* What to do
Reproduce exactly the lines from the one containing "Task: Click the scrollbar down arrow" through the last line of the records below, both included. Leave out any pictures.

[Collected data entries]
··········
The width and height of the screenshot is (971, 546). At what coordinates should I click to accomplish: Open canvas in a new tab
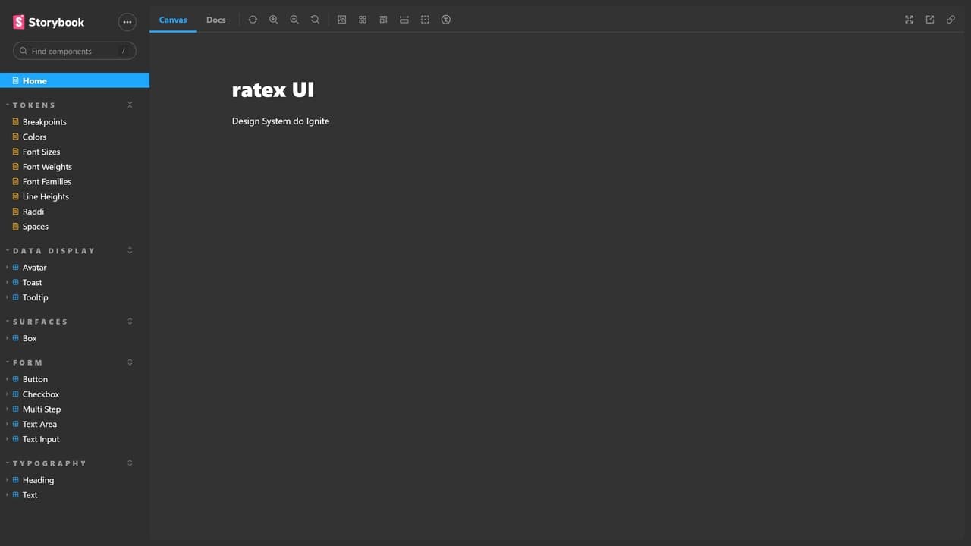[930, 20]
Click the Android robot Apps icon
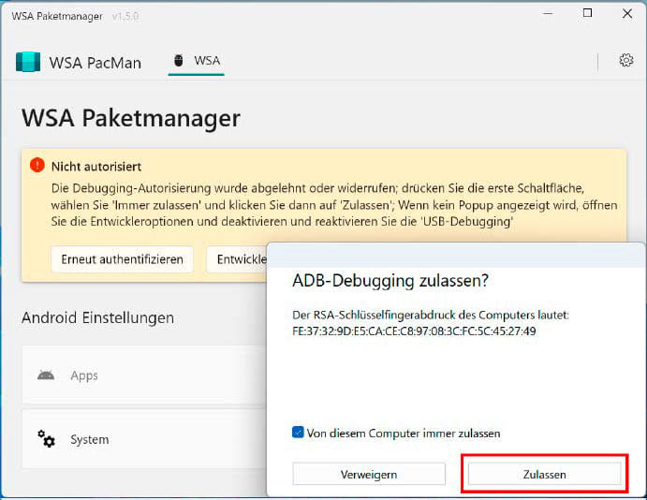The image size is (647, 500). (46, 375)
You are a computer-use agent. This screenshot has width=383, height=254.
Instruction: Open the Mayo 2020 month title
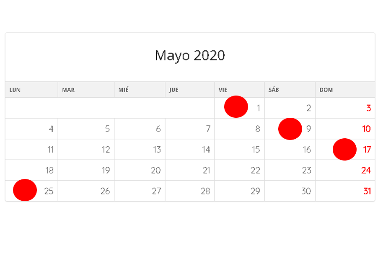point(190,55)
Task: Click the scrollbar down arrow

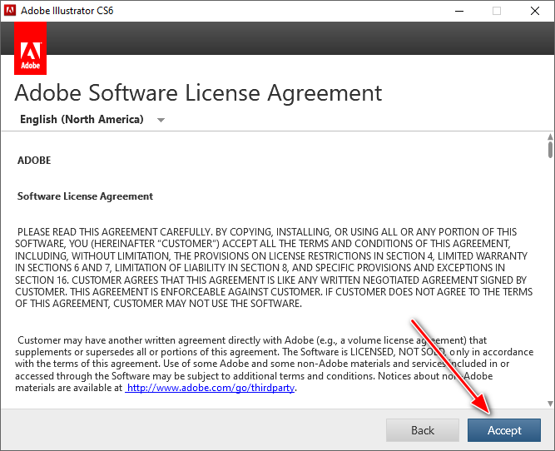Action: click(549, 404)
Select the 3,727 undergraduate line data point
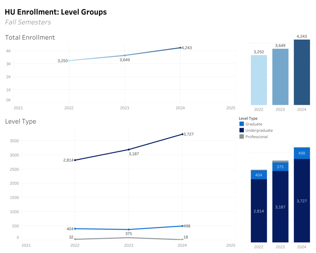 click(x=182, y=134)
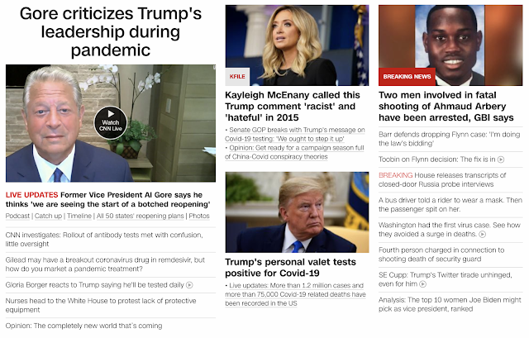Click play icon next to Toobin on Flynn
This screenshot has height=338, width=529.
501,159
··········
* Completed exercise
Task: Click the scrollbar down arrow

Action: click(549, 404)
Select the 3,727 undergraduate line data point
 click(x=182, y=134)
Click play icon next to Toobin on Flynn
This screenshot has height=338, width=529.
501,159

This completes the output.